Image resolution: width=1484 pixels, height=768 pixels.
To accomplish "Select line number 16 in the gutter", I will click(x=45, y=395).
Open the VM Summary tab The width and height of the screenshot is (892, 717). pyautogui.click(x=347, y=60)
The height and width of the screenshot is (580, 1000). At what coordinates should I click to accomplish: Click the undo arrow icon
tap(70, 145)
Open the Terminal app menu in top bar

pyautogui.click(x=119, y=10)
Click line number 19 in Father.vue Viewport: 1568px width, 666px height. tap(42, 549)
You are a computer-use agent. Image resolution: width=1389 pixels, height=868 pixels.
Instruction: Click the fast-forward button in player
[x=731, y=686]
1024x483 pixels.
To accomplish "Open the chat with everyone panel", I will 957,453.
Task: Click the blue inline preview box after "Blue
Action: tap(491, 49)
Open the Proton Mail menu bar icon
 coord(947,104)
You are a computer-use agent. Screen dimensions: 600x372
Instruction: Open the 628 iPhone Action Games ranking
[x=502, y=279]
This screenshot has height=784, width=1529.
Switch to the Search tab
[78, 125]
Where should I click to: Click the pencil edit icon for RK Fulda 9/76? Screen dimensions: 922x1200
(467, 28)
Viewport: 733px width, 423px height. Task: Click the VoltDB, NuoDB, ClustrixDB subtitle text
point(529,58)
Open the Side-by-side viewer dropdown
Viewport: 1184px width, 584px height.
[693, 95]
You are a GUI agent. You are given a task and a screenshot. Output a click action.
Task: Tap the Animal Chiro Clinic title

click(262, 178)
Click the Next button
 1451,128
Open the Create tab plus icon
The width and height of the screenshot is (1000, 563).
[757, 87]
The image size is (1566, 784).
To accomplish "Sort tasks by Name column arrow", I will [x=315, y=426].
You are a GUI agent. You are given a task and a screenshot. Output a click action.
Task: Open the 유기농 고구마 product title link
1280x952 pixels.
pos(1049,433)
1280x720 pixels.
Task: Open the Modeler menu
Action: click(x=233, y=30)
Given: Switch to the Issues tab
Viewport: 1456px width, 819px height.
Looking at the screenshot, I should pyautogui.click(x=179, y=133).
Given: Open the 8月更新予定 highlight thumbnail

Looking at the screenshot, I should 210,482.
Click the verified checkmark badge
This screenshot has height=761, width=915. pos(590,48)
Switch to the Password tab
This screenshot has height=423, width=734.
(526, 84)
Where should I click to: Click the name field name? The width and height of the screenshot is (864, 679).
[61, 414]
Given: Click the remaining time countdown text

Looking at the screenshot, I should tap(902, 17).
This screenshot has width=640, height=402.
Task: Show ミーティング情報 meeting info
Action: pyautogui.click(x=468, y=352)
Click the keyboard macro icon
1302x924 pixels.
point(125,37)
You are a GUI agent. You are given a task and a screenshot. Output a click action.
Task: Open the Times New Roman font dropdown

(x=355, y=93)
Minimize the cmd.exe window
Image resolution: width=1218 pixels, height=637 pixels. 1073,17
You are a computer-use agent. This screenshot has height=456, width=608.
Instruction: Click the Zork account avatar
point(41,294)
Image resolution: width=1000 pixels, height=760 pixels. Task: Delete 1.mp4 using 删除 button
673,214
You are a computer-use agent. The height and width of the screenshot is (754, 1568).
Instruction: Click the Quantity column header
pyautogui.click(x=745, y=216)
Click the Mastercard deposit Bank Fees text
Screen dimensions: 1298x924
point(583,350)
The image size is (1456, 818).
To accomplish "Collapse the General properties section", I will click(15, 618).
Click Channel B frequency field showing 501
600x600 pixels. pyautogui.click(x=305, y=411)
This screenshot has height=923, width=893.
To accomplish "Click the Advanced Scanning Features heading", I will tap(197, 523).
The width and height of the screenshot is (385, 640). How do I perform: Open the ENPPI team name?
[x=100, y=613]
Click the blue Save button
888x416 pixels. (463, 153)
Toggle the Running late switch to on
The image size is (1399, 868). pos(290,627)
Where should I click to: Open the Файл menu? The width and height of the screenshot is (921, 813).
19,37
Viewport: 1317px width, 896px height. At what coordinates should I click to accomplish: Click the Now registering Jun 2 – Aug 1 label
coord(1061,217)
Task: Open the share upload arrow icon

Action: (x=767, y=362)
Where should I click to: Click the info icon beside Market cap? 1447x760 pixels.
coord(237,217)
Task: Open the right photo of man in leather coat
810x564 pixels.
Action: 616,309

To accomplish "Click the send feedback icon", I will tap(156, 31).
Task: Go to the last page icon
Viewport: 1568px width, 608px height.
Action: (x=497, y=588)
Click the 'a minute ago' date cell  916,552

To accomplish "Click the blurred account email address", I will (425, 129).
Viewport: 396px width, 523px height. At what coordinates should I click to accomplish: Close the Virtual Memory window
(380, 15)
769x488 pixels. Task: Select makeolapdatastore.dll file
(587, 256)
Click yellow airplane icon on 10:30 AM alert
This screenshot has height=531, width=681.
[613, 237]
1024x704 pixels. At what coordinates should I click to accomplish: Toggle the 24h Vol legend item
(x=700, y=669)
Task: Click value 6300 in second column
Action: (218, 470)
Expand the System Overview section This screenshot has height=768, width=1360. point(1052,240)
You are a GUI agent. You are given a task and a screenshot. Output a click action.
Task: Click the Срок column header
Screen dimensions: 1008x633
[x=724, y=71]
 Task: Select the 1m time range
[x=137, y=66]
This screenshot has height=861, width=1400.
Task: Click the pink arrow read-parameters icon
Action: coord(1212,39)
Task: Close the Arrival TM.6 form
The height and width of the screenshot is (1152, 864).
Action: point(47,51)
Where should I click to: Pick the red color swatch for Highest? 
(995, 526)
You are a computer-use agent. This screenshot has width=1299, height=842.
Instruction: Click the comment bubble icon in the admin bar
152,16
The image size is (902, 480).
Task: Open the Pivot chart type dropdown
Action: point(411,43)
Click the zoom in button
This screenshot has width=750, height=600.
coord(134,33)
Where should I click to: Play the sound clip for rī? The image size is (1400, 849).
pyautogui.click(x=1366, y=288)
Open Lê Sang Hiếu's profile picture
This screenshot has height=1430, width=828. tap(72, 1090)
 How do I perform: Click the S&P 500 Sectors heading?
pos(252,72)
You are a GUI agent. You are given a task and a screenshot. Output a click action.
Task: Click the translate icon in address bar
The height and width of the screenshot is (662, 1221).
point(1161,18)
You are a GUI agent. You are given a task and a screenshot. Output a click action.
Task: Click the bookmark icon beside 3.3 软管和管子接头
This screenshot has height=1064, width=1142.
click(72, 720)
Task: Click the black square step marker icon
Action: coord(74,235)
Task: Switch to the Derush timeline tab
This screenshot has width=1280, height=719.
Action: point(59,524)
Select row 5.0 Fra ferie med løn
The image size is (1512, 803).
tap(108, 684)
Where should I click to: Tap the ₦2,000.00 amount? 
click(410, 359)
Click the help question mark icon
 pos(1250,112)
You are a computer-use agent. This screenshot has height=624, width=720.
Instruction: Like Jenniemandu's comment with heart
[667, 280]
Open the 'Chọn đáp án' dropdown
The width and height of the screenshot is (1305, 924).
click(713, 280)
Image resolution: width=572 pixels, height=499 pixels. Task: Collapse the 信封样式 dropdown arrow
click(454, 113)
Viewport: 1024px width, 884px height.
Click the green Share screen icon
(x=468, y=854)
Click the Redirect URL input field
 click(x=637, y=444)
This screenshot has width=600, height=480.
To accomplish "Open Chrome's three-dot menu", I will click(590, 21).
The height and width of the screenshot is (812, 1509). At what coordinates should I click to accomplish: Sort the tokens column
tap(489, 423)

**Instructions for the task**
Please update the listing above by changing "computer-use agent" to "screen-control agent" everywhere it appears, keeping everything else as it is.

**Result of this exercise**
Image resolution: width=1484 pixels, height=768 pixels.
To accomplish "Select line number 16 in the gutter", I will click(x=45, y=395).
Open the VM Summary tab The width and height of the screenshot is (892, 717). pyautogui.click(x=347, y=60)
The height and width of the screenshot is (580, 1000). At what coordinates should I click to accomplish: Click the undo arrow icon
tap(70, 145)
Open the Terminal app menu in top bar

pyautogui.click(x=119, y=10)
Click line number 19 in Father.vue Viewport: 1568px width, 666px height. tap(42, 549)
You are a screen-control agent. Image resolution: width=1389 pixels, height=868 pixels.
Instruction: Click the fast-forward button in player
[x=731, y=686]
1024x483 pixels.
To accomplish "Open the chat with everyone panel", I will 957,453.
Task: Click the blue inline preview box after "Blue
Action: tap(491, 49)
Open the Proton Mail menu bar icon
 coord(947,104)
You are a screen-control agent. Screen dimensions: 600x372
Instruction: Open the 628 iPhone Action Games ranking
[x=502, y=279]
This screenshot has height=784, width=1529.
Switch to the Search tab
[78, 125]
Where should I click to: Click the pencil edit icon for RK Fulda 9/76? Screen dimensions: 922x1200
(467, 28)
Viewport: 733px width, 423px height. Task: Click the VoltDB, NuoDB, ClustrixDB subtitle text
point(529,58)
Open the Side-by-side viewer dropdown
Viewport: 1184px width, 584px height.
[693, 95]
You are a GUI agent. You are given a task and a screenshot. Output a click action.
Task: Tap the Animal Chiro Clinic title

click(262, 178)
Click the Next button
 1451,128
Open the Create tab plus icon
The width and height of the screenshot is (1000, 563).
[757, 87]
The image size is (1566, 784).
To accomplish "Sort tasks by Name column arrow", I will [x=315, y=426].
You are a GUI agent. You are given a task and a screenshot. Output a click action.
Task: Open the 유기농 고구마 product title link
1280x952 pixels.
pos(1049,433)
1280x720 pixels.
Task: Open the Modeler menu
Action: click(x=233, y=30)
Given: Switch to the Issues tab
Viewport: 1456px width, 819px height.
Looking at the screenshot, I should pyautogui.click(x=179, y=133).
Given: Open the 8月更新予定 highlight thumbnail

Looking at the screenshot, I should 210,482.
Click the verified checkmark badge
This screenshot has height=761, width=915. pos(590,48)
Switch to the Password tab
This screenshot has height=423, width=734.
(526, 84)
Where should I click to: Click the name field name? The width and height of the screenshot is (864, 679).
[61, 414]
Given: Click the remaining time countdown text

Looking at the screenshot, I should tap(902, 17).
This screenshot has width=640, height=402.
Task: Show ミーティング情報 meeting info
Action: pyautogui.click(x=468, y=352)
Click the keyboard macro icon
1302x924 pixels.
point(125,37)
You are a GUI agent. You are given a task and a screenshot. Output a click action.
Task: Open the Times New Roman font dropdown

(x=355, y=93)
Minimize the cmd.exe window
Image resolution: width=1218 pixels, height=637 pixels. 1073,17
You are a screen-control agent. This screenshot has height=456, width=608.
Instruction: Click the Zork account avatar
point(41,294)
Image resolution: width=1000 pixels, height=760 pixels. Task: Delete 1.mp4 using 删除 button
673,214
You are a screen-control agent. The height and width of the screenshot is (754, 1568).
Instruction: Click the Quantity column header
pyautogui.click(x=745, y=216)
Click the Mastercard deposit Bank Fees text
Screen dimensions: 1298x924
point(583,350)
The image size is (1456, 818).
To accomplish "Collapse the General properties section", I will click(15, 618).
Click Channel B frequency field showing 501
600x600 pixels. pyautogui.click(x=305, y=411)
This screenshot has height=923, width=893.
To accomplish "Click the Advanced Scanning Features heading", I will tap(197, 523).
The width and height of the screenshot is (385, 640). How do I perform: Open the ENPPI team name?
[x=100, y=613]
Click the blue Save button
888x416 pixels. (463, 153)
Toggle the Running late switch to on
The image size is (1399, 868). pos(290,627)
Where should I click to: Open the Файл menu? The width and height of the screenshot is (921, 813).
19,37
Viewport: 1317px width, 896px height. At what coordinates should I click to accomplish: Click the Now registering Jun 2 – Aug 1 label
coord(1061,217)
Task: Open the share upload arrow icon

Action: (x=767, y=362)
Where should I click to: Click the info icon beside Market cap? 1447x760 pixels.
coord(237,217)
Task: Open the right photo of man in leather coat
810x564 pixels.
Action: 616,309

To accomplish "Click the send feedback icon", I will tap(156, 31).
Task: Go to the last page icon
Viewport: 1568px width, 608px height.
Action: (x=497, y=588)
Click the 'a minute ago' date cell  916,552

To accomplish "Click the blurred account email address", I will (425, 129).
Viewport: 396px width, 523px height. At what coordinates should I click to accomplish: Close the Virtual Memory window
(380, 15)
769x488 pixels. Task: Select makeolapdatastore.dll file
(587, 256)
Click yellow airplane icon on 10:30 AM alert
This screenshot has height=531, width=681.
[613, 237]
1024x704 pixels. At what coordinates should I click to accomplish: Toggle the 24h Vol legend item
(x=700, y=669)
Task: Click value 6300 in second column
Action: (218, 470)
Expand the System Overview section This screenshot has height=768, width=1360. point(1052,240)
You are a GUI agent. You are given a task and a screenshot. Output a click action.
Task: Click the Срок column header
Screen dimensions: 1008x633
[x=724, y=71]
 Task: Select the 1m time range
[x=137, y=66]
This screenshot has height=861, width=1400.
Task: Click the pink arrow read-parameters icon
Action: coord(1212,39)
Task: Close the Arrival TM.6 form
The height and width of the screenshot is (1152, 864).
Action: point(47,51)
Where should I click to: Pick the red color swatch for Highest? 
(995, 526)
You are a screen-control agent. This screenshot has width=1299, height=842.
Instruction: Click the comment bubble icon in the admin bar
152,16
The image size is (902, 480).
Task: Open the Pivot chart type dropdown
Action: point(411,43)
Click the zoom in button
This screenshot has width=750, height=600.
coord(134,33)
Where should I click to: Play the sound clip for rī? The image size is (1400, 849).
pyautogui.click(x=1366, y=288)
Open Lê Sang Hiếu's profile picture
This screenshot has height=1430, width=828. tap(72, 1090)
 How do I perform: Click the S&P 500 Sectors heading?
pos(252,72)
You are a GUI agent. You are given a task and a screenshot. Output a click action.
Task: Click the translate icon in address bar
The height and width of the screenshot is (662, 1221).
point(1161,18)
You are a GUI agent. You are given a task and a screenshot. Output a click action.
Task: Click the bookmark icon beside 3.3 软管和管子接头
This screenshot has height=1064, width=1142.
click(72, 720)
Task: Click the black square step marker icon
Action: coord(74,235)
Task: Switch to the Derush timeline tab
This screenshot has width=1280, height=719.
Action: point(59,524)
Select row 5.0 Fra ferie med løn
The image size is (1512, 803).
tap(108, 684)
Where should I click to: Tap the ₦2,000.00 amount? 
click(410, 359)
Click the help question mark icon
 pos(1250,112)
You are a screen-control agent. This screenshot has height=624, width=720.
Instruction: Like Jenniemandu's comment with heart
[667, 280]
Open the 'Chọn đáp án' dropdown
The width and height of the screenshot is (1305, 924).
click(713, 280)
Image resolution: width=572 pixels, height=499 pixels. Task: Collapse the 信封样式 dropdown arrow
click(454, 113)
Viewport: 1024px width, 884px height.
Click the green Share screen icon
(x=468, y=854)
Click the Redirect URL input field
 click(x=637, y=444)
This screenshot has width=600, height=480.
To accomplish "Open Chrome's three-dot menu", I will click(590, 21).
The height and width of the screenshot is (812, 1509). At what coordinates should I click to accomplish: Sort the tokens column
tap(489, 423)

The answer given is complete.